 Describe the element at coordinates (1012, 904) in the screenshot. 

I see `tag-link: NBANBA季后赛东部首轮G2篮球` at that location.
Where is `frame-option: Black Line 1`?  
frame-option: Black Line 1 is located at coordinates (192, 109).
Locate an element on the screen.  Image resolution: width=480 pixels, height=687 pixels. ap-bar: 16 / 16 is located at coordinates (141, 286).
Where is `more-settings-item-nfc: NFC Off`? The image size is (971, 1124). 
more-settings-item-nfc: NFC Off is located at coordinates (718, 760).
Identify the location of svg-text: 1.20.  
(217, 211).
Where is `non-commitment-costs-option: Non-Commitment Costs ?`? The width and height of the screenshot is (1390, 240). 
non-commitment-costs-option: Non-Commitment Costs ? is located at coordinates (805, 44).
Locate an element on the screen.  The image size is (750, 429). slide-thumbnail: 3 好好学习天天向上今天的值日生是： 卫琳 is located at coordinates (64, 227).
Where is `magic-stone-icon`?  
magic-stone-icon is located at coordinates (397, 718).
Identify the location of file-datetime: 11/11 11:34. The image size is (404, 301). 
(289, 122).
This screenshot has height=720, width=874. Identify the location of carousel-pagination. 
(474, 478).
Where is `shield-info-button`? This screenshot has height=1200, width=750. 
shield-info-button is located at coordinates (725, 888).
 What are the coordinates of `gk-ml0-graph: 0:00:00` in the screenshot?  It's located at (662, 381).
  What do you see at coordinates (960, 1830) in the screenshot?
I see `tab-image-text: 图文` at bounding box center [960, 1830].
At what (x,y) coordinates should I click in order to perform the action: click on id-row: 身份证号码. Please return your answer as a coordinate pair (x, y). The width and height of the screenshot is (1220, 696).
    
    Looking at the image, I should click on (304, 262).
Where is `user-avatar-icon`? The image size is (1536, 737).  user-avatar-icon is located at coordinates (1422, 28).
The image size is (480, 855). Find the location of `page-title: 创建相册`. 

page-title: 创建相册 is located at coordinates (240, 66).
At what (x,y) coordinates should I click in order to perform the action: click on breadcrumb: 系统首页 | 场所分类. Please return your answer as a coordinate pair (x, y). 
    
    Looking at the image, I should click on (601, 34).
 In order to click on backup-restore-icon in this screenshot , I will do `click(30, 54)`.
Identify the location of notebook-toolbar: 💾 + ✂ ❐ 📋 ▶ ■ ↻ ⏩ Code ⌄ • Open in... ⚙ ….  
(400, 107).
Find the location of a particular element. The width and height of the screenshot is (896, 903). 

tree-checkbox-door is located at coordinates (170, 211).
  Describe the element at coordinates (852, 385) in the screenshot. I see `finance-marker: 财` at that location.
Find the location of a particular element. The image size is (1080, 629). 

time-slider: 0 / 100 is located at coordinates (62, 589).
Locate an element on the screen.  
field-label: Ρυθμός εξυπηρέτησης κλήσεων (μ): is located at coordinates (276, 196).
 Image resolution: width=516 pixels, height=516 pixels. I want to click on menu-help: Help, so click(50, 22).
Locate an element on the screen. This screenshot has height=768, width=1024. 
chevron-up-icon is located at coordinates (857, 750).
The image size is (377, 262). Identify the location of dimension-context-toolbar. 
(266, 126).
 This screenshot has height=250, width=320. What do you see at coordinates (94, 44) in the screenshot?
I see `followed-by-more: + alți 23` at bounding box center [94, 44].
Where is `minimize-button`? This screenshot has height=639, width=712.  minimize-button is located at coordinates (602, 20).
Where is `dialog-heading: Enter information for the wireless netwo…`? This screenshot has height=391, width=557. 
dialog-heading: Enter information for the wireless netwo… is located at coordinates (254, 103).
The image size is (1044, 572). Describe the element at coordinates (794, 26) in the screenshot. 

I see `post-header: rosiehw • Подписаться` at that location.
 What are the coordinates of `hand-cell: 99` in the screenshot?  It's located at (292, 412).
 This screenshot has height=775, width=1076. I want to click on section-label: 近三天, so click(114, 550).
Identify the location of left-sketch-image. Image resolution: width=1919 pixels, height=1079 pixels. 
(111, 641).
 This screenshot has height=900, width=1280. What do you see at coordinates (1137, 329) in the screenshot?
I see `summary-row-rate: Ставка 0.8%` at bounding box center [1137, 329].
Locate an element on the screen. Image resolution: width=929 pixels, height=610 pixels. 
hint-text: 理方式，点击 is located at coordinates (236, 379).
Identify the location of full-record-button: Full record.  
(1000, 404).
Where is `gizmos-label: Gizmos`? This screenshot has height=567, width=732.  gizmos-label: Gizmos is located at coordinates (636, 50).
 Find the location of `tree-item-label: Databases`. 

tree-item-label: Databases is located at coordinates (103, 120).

* PROBLEM STATEMENT *
Swap "Identify the location of" for "Find the position of" wherever it occurs in the records above, and give all the records again with nothing else changed.

* EXERCISE SOLUTION *
 Describe the element at coordinates (1012, 904) in the screenshot. 

I see `tag-link: NBANBA季后赛东部首轮G2篮球` at that location.
Where is `frame-option: Black Line 1`?  
frame-option: Black Line 1 is located at coordinates (192, 109).
Locate an element on the screen.  Image resolution: width=480 pixels, height=687 pixels. ap-bar: 16 / 16 is located at coordinates (141, 286).
Where is `more-settings-item-nfc: NFC Off`? The image size is (971, 1124). 
more-settings-item-nfc: NFC Off is located at coordinates (718, 760).
Find the position of svg-text: 1.20.  
(217, 211).
Where is `non-commitment-costs-option: Non-Commitment Costs ?`? The width and height of the screenshot is (1390, 240). 
non-commitment-costs-option: Non-Commitment Costs ? is located at coordinates (805, 44).
Locate an element on the screen.  The image size is (750, 429). slide-thumbnail: 3 好好学习天天向上今天的值日生是： 卫琳 is located at coordinates (64, 227).
Where is `magic-stone-icon`?  
magic-stone-icon is located at coordinates (397, 718).
Find the position of file-datetime: 11/11 11:34. The image size is (404, 301). 
(289, 122).
This screenshot has height=720, width=874. Find the position of carousel-pagination. 
(474, 478).
Where is `shield-info-button`? This screenshot has height=1200, width=750. 
shield-info-button is located at coordinates (725, 888).
 What are the coordinates of `gk-ml0-graph: 0:00:00` in the screenshot?  It's located at (662, 381).
  What do you see at coordinates (960, 1830) in the screenshot?
I see `tab-image-text: 图文` at bounding box center [960, 1830].
At what (x,y) coordinates should I click in order to perform the action: click on id-row: 身份证号码. Please return your answer as a coordinate pair (x, y). The width and height of the screenshot is (1220, 696).
    
    Looking at the image, I should click on (304, 262).
Where is `user-avatar-icon`? The image size is (1536, 737).  user-avatar-icon is located at coordinates (1422, 28).
The image size is (480, 855). Find the location of `page-title: 创建相册`. 

page-title: 创建相册 is located at coordinates (240, 66).
At what (x,y) coordinates should I click in order to perform the action: click on breadcrumb: 系统首页 | 场所分类. Please return your answer as a coordinate pair (x, y). 
    
    Looking at the image, I should click on (601, 34).
 In order to click on backup-restore-icon in this screenshot , I will do `click(30, 54)`.
Find the position of notebook-toolbar: 💾 + ✂ ❐ 📋 ▶ ■ ↻ ⏩ Code ⌄ • Open in... ⚙ ….  
(400, 107).
Find the location of a particular element. The width and height of the screenshot is (896, 903). 

tree-checkbox-door is located at coordinates (170, 211).
  Describe the element at coordinates (852, 385) in the screenshot. I see `finance-marker: 财` at that location.
Find the location of a particular element. The image size is (1080, 629). 

time-slider: 0 / 100 is located at coordinates (62, 589).
Locate an element on the screen.  
field-label: Ρυθμός εξυπηρέτησης κλήσεων (μ): is located at coordinates (276, 196).
 Image resolution: width=516 pixels, height=516 pixels. I want to click on menu-help: Help, so click(50, 22).
Locate an element on the screen. This screenshot has height=768, width=1024. 
chevron-up-icon is located at coordinates (857, 750).
The image size is (377, 262). Find the position of dimension-context-toolbar. 
(266, 126).
 This screenshot has height=250, width=320. What do you see at coordinates (94, 44) in the screenshot?
I see `followed-by-more: + alți 23` at bounding box center [94, 44].
Where is `minimize-button`? This screenshot has height=639, width=712.  minimize-button is located at coordinates (602, 20).
Where is `dialog-heading: Enter information for the wireless netwo…`? This screenshot has height=391, width=557. 
dialog-heading: Enter information for the wireless netwo… is located at coordinates (254, 103).
The image size is (1044, 572). Describe the element at coordinates (794, 26) in the screenshot. 

I see `post-header: rosiehw • Подписаться` at that location.
 What are the coordinates of `hand-cell: 99` in the screenshot?  It's located at (292, 412).
 This screenshot has height=775, width=1076. I want to click on section-label: 近三天, so click(114, 550).
Find the position of left-sketch-image. Image resolution: width=1919 pixels, height=1079 pixels. 
(111, 641).
 This screenshot has height=900, width=1280. What do you see at coordinates (1137, 329) in the screenshot?
I see `summary-row-rate: Ставка 0.8%` at bounding box center [1137, 329].
Locate an element on the screen. Image resolution: width=929 pixels, height=610 pixels. 
hint-text: 理方式，点击 is located at coordinates (236, 379).
Find the position of full-record-button: Full record.  
(1000, 404).
Where is `gizmos-label: Gizmos`? This screenshot has height=567, width=732.  gizmos-label: Gizmos is located at coordinates (636, 50).
 Find the location of `tree-item-label: Databases`. 

tree-item-label: Databases is located at coordinates (103, 120).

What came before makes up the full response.